Task requirements: Reproduce verbatim the lines from the line containing "Choose the list rows view icon" up to and including the line containing "coord(483,43)".

─── Supplied material

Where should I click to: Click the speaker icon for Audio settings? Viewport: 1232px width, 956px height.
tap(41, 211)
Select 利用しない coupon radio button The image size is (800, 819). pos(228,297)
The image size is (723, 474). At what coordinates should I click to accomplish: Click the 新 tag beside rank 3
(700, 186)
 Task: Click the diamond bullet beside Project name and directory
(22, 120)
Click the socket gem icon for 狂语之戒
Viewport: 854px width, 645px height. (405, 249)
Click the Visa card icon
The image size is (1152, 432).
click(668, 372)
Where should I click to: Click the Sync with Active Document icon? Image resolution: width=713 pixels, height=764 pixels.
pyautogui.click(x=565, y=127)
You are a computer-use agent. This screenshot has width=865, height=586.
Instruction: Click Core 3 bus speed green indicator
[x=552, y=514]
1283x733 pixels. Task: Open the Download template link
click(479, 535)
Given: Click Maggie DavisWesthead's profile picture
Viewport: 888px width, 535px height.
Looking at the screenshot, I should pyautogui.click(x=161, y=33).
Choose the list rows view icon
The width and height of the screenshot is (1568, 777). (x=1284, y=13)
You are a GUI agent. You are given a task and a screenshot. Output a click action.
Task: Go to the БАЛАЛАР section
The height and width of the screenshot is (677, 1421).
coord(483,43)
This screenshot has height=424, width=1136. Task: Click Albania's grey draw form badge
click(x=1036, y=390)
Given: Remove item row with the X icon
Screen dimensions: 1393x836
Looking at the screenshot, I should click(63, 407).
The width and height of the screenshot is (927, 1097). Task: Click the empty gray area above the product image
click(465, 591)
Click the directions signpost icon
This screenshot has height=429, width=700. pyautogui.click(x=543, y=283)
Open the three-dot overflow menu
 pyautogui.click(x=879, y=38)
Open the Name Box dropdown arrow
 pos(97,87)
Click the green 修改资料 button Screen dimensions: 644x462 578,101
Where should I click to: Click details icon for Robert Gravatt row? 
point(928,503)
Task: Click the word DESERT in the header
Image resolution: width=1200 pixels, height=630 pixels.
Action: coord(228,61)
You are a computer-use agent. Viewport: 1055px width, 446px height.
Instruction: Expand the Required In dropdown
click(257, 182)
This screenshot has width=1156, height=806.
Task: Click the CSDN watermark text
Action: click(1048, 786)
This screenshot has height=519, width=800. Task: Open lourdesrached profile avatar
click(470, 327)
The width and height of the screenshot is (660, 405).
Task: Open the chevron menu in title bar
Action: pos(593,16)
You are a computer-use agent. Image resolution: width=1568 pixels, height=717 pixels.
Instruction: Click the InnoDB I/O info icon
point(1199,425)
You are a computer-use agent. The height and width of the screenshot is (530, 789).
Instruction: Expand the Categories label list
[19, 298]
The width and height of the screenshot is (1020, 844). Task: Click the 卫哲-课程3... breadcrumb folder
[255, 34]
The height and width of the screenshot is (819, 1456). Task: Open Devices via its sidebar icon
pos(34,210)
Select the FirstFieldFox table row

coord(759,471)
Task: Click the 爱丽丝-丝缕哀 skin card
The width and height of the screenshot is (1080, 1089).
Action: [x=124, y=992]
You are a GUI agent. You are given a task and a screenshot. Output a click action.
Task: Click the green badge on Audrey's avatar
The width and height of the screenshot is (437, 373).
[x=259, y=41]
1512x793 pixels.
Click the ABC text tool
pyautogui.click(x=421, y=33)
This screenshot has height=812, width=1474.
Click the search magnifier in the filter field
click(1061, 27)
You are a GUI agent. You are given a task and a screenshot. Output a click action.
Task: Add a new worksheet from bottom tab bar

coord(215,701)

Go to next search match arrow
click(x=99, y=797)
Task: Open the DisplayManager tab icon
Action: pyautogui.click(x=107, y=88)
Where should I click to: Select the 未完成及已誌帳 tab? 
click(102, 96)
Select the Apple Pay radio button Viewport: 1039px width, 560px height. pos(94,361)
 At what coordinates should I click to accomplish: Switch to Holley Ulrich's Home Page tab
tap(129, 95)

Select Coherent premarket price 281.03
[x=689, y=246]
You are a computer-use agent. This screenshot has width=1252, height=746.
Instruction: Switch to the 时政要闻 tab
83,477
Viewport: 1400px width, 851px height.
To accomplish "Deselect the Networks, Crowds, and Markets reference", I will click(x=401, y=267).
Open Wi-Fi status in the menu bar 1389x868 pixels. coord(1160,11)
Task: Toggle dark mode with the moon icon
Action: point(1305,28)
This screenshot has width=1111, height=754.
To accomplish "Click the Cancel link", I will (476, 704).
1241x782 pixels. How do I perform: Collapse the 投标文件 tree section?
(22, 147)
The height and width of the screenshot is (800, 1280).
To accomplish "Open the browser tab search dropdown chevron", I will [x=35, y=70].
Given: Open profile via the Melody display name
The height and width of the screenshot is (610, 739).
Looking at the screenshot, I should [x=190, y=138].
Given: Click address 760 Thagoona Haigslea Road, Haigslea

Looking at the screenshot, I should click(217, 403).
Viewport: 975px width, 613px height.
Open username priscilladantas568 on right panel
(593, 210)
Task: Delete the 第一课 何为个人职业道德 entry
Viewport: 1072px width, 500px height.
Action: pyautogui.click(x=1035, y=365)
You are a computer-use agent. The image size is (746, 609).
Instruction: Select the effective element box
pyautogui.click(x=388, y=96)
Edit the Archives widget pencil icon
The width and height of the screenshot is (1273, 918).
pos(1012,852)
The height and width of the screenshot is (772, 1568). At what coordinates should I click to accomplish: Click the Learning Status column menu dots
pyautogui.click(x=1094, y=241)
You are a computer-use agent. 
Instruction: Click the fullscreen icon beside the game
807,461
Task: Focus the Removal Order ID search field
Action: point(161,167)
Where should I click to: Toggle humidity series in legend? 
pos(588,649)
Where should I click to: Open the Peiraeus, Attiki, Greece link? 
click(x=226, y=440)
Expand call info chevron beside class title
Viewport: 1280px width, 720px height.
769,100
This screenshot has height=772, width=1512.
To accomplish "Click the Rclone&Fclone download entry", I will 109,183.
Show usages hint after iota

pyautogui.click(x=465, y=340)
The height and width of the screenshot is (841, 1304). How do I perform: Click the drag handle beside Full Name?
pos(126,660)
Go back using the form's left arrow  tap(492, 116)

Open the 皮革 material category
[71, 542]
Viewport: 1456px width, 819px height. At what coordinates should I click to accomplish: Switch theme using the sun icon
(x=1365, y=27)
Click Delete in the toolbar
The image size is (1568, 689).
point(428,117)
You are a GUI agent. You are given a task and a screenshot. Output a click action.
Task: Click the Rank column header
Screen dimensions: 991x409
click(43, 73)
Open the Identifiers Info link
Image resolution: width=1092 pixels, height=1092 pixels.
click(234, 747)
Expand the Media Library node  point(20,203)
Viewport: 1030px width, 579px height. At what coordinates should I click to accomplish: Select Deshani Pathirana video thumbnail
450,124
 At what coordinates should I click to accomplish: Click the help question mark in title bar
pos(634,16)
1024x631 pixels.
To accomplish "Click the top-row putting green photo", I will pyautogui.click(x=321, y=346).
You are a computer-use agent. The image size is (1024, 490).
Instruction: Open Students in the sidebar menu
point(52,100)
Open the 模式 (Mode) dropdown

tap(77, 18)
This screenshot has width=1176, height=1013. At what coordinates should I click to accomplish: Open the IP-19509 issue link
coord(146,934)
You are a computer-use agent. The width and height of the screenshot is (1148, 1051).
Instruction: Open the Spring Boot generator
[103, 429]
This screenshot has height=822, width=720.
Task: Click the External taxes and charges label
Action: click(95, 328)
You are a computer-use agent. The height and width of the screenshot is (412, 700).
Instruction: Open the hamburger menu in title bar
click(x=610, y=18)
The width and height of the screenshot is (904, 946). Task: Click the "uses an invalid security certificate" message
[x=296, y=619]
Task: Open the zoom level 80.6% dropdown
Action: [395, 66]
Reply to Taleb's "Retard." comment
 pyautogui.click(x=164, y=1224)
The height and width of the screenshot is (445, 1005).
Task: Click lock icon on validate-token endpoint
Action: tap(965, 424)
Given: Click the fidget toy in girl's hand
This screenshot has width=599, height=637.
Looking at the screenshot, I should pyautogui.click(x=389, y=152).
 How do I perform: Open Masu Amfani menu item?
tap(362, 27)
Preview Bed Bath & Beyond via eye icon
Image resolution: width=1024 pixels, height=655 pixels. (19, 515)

──────

Task output:
Choose the list rows view icon
The width and height of the screenshot is (1568, 777). (x=1284, y=13)
You are a GUI agent. You are given a task and a screenshot. Output a click action.
Task: Go to the БАЛАЛАР section
The height and width of the screenshot is (677, 1421).
coord(483,43)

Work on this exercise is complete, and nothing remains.